### TÂCHES À RÉALISER
• 1. Indiquez si chacun des énoncés suivants concorde avec le texte fourni, en répondant par oui ou par non et en citant à l’identique les mots décisifs du texte : (a) le tableau fut commandé à Bouterwek le 10 juillet 1850 ; (b) l’œuvre fut peinte à Argenteuil ; (c) plusieurs sources historiques relatent la venue de l’empereur.
• 2. Transcrivez à l’identique tout ce qui va de « C’est à la demande » jusqu’à « Prince-Président Louis-Napoléon Bonaparte. » dans le texte fourni.

### TEXTE FOURNI
======

Charlemagne à Argenteuil ou la mise en scène d'un mythe

C’est à la demande du curé de l’église d’Argenteuil que la direction des Beaux-Arts passa commande du tableau à Bouterwek le 10 juillet 1850. Exécutée dans l’atelier loué par l’artiste rue de Calais dans le 9ème arrondissement de Paris, l’œuvre fut achevée au mois d’octobre 1851 selon le rapport de l’inspecteur Dubois qui signale alors que celle-ci est « d’une belle composition, bien dessinée et d’un très brillant effet ». Exposée sous le numéro 166 au Salon des Artistes Vivants de 1852, elle fut envoyée à Argenteuil peu avant le 12 août, date à laquelle elle fut solennellement inaugurée par les autorités civiles et religieuses, lors de la fête de la translation, en présence du Prince-Président Louis-Napoléon Bonaparte.

La toile représente le don effectué par l’empereur au monastère d’Argenteuil de la tunique sans couture du Christ. Porté par Jésus lors de sa crucifixion, ce vêtement passait pour avoir été retrouvé par Sainte-Hélène, mère de Constantin, au IVe siècle après J. C, puis offert par l’impératrice Irène de Byzance à Charlemagne au Noël de l’an 800 lors de son sacre à Rome. Bien que l’événement ne soit relaté par aucune source historique, la venue de l’empereur n’en appartient pas moins depuis le Moyen Age aux mythes fondateurs de l’histoire locale. Précieusement conservée dans une châsse néogothique, cette dernière est considérée aujourd’hui comme l’une des plus célèbres reliques de la chrétienté occidentale aux côtés des témoignages de la Passion et du Saint-Suaire de Turin.

La scène peinte par Bouterwek se déroule à la porte du couvent, dans un cadre qui cherche à reconstituer l’atmosphère des lieux à l’époque médiévale. La composition, éclairée par une lumière oblique, est organisée sur une diagonale occupée en son centre par une vaste trouée dominée par la figure hiératique et solennelle de l’empereur. Revêtu de la traditionnelle chlamyde portée par les premiers rois francs, ce dernier est représenté la main tendue vers la châsse, montrant à sa fille et aux religieuses qui l’accompagnent la précieuse relique. L’arrivée de cette dernière ne manque pas de susciter au sein de la foule des curieux une émotion profonde que le peintre s’est attaché à retranscrire avec minutie. En bon peintre d’histoire, fidèle au principe de la représentation des passions de l’âme, Bouterwek en fait ici le véritable sujet de la toile, étudiant au travers de l’attitude et de l’expression de chaque protagoniste, les multiples réactions suscitées par la magie de l’événement. À l’heure où le réalisme de Gustave Courbet et des peintres de Barbizon pousse ses premiers feux, l’œuvre du peintre allemand illustre ainsi, de manière romantique, l’attachement de bon nombre d’artistes à l’enseignement transmis par les maîtres de l’Ancien Régime.

======

### SECTION DES DONNÉES
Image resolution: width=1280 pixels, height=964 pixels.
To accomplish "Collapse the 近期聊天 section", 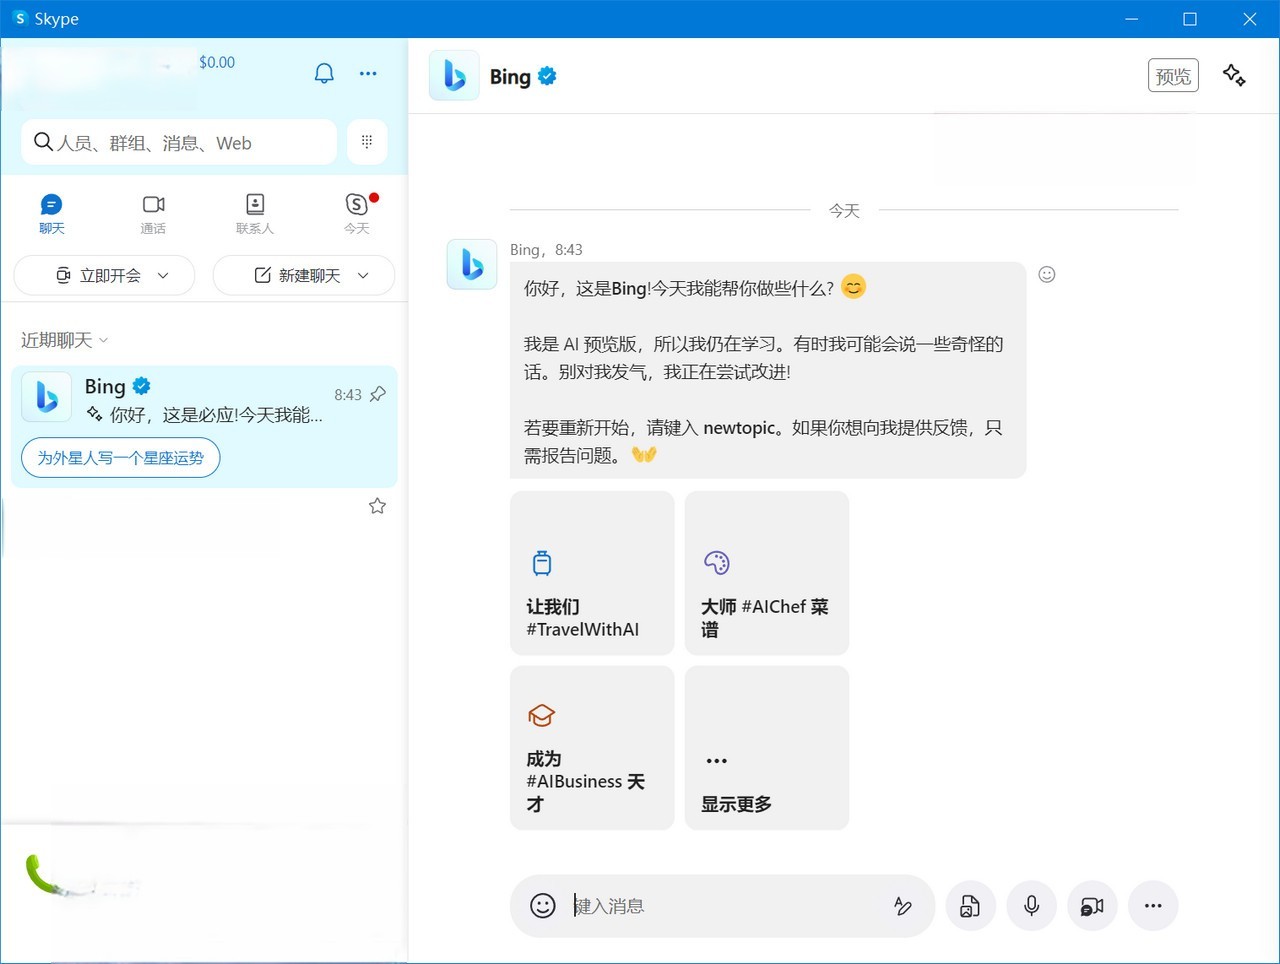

======

### RÉPONSES DE L’EXERCICE
• 1.
(a) Oui : « la direction des Beaux-Arts passa commande du tableau à Bouterwek le 10 juillet 1850 ».
(b) Non : « Exécutée dans l’atelier loué par l’artiste rue de Calais dans le 9ème arrondissement de Paris ».
(c) Non : « Bien que l’événement ne soit relaté par aucune source historique ».

• 2.
C’est à la demande du curé de l’église d’Argenteuil que la direction des Beaux-Arts passa commande du tableau à Bouterwek le 10 juillet 1850. Exécutée dans l’atelier loué par l’artiste rue de Calais dans le 9ème arrondissement de Paris, l’œuvre fut achevée au mois d’octobre 1851 selon le rapport de l’inspecteur Dubois qui signale alors que celle-ci est « d’une belle composition, bien dessinée et d’un très brillant effet ». Exposée sous le numéro 166 au Salon des Artistes Vivants de 1852, elle fut envoyée à Argenteuil peu avant le 12 août, date à laquelle elle fut solennellement inaugurée par les autorités civiles et religieuses, lors de la fête de la translation, en présence du Prince-Président Louis-Napoléon Bonaparte.